Abstract

Children with the clinical syndrome of visceral larva migrans as a result of Toxocara species have typical lesions in the liver and other viscera, consisting of palisading granulomas that contain numerous eosinophils and often Charcot-Leyden crystals; recognizable parasites are uncommon. Similar eosinophilic granulomas that are found incidentally in adults often cause diagnostic problems. To define better the clinical, laboratory, and pathologic features of these lesions, we reviewed 43 cases of hepatic eosinophilic granuloma (excluding cases of Langerhans' cell histiocytosis) collected in the files of the AFIP over a period of 31 years. The eosinophilic granulomas were found in patients of all ages (range 12 months to 77 years); 30% were younger than 20 years. There were 26 male and 17 female patients.

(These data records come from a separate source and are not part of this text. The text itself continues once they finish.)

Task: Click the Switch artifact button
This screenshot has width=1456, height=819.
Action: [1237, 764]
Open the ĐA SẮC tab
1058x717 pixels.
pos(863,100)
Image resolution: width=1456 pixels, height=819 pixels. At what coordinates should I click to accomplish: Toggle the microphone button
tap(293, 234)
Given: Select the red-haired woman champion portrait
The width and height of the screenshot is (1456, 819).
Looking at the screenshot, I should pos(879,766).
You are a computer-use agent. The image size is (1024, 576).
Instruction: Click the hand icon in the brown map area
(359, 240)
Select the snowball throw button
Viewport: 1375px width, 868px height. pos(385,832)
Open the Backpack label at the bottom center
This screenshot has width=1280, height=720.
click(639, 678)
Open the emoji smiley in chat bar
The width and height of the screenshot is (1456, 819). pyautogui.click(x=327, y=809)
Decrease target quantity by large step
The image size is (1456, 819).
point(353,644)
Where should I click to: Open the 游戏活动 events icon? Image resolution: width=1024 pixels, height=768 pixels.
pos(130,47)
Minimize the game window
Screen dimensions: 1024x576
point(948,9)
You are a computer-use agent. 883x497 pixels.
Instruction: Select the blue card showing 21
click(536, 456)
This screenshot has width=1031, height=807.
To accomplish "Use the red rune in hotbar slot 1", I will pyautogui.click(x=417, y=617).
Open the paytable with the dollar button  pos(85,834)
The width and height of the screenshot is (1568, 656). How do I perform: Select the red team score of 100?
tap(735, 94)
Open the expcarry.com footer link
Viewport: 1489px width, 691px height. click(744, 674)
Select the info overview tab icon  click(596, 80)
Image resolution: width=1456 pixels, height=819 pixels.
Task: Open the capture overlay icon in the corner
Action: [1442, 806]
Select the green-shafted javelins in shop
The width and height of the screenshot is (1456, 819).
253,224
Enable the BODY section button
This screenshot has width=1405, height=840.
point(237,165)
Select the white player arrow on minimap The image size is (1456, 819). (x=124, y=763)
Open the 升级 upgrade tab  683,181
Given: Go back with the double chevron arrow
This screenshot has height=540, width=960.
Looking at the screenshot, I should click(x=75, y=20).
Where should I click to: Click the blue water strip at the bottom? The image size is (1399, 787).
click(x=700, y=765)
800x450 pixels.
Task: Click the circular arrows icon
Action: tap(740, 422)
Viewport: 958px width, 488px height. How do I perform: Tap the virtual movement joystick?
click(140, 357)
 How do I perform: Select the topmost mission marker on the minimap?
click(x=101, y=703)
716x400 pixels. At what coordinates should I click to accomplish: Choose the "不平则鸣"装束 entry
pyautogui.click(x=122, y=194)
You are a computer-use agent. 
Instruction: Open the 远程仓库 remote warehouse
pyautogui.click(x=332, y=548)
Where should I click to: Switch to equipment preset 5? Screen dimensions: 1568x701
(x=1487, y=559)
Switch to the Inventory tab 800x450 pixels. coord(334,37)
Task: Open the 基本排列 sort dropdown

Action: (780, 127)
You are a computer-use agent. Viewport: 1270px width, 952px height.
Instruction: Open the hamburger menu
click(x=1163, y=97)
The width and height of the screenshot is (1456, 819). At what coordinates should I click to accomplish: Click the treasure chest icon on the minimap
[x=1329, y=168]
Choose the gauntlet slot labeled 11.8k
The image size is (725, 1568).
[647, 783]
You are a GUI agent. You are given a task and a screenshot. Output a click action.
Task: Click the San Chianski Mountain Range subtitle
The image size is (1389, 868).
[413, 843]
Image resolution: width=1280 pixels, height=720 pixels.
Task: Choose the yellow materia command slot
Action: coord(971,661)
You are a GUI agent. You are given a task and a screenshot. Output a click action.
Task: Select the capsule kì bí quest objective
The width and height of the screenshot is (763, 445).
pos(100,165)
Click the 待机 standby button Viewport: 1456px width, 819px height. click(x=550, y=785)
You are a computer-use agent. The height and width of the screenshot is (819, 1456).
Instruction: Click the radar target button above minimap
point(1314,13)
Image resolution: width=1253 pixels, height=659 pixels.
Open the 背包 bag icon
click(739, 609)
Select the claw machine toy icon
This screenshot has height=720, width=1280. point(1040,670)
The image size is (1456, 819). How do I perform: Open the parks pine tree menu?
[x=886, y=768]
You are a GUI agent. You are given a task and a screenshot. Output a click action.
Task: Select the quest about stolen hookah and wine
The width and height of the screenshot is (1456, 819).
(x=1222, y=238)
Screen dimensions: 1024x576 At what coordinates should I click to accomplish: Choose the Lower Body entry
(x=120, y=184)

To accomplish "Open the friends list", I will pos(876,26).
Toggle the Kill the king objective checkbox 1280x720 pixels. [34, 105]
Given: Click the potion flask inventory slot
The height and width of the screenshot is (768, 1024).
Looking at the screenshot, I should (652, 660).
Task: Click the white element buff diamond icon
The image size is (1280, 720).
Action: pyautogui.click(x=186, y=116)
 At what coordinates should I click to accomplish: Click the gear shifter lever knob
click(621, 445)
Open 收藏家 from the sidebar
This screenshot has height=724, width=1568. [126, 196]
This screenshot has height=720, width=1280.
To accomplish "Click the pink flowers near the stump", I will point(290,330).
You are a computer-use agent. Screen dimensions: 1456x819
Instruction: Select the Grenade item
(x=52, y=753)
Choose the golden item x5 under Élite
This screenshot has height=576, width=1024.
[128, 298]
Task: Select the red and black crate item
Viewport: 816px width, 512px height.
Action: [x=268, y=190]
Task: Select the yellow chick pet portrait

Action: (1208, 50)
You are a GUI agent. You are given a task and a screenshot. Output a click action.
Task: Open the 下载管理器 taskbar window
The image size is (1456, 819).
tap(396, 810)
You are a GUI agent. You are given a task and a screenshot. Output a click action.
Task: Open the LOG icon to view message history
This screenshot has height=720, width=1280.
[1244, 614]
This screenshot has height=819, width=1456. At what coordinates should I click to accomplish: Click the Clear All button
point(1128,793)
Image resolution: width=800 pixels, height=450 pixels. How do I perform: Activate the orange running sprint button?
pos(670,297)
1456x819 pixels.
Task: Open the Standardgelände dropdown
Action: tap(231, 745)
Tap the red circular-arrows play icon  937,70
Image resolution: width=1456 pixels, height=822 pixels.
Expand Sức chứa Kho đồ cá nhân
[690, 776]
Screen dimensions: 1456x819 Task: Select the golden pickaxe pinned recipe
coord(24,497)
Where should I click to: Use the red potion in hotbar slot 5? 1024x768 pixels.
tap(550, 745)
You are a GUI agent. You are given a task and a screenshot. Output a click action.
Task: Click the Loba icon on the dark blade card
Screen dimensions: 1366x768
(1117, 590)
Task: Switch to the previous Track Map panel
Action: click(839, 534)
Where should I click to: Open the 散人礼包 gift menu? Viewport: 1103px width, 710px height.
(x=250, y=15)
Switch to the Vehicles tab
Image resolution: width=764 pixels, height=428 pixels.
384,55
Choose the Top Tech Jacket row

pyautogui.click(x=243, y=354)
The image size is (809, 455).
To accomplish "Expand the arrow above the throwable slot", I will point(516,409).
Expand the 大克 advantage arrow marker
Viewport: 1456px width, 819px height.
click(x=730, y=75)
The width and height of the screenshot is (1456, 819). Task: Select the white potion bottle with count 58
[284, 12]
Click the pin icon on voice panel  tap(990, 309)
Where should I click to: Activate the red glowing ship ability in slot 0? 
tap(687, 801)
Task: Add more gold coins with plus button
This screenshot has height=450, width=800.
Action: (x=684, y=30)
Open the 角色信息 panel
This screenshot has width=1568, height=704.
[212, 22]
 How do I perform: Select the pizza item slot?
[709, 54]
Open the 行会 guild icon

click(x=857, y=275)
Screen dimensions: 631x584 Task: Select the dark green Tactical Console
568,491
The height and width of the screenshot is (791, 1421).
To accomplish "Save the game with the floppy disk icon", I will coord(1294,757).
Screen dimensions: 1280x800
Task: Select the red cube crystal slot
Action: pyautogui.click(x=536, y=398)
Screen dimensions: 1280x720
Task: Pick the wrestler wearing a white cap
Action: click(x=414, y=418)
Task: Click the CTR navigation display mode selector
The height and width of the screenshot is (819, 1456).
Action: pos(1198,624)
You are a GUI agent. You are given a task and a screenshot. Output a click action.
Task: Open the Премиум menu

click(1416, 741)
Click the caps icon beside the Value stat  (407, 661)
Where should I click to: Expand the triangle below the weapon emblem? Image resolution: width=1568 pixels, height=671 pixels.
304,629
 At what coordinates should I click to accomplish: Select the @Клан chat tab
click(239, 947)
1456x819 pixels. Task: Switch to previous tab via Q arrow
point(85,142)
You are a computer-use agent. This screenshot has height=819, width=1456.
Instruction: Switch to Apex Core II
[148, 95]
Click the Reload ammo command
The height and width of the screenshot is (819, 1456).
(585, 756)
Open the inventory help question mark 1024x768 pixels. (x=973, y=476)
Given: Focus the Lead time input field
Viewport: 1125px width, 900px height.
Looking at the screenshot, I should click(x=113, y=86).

Most patients (26 of 43; 60%) were asymptomatic, and the lesions were discovered incidentally. Others had fever (20%) or abdominal pain (20%). The granulomas were typically multiple (61%), with central necrosis surrounded by a mixed inflammatory infiltrate with numerous eosinophils and variable numbers of neutrophils. lymphocytes, and a palisade of epithelioid histiocytes and/or giant cells. Charcot-Leyden crystals were present in 19 cases (44%). Remnants of parasites (eight Toxocara sp., two Capillaria sp.) were identified in the tissue in 10 patients. There was a positive serologic test for Toxocara sp. in five additional cases. Immunohistochemical staining using polyclonal antiserum against Toxocara canis larvae demonstrated positivity in macrophages in eight of 13 cases tested. We conclude that identification of an eosinophilic granuloma in the liver should suggest the diagnosis of visceral larva migrans and prompt a search for the causative organism with serial sectioning of the block and serologic tests for Toxocara and other causative parasites.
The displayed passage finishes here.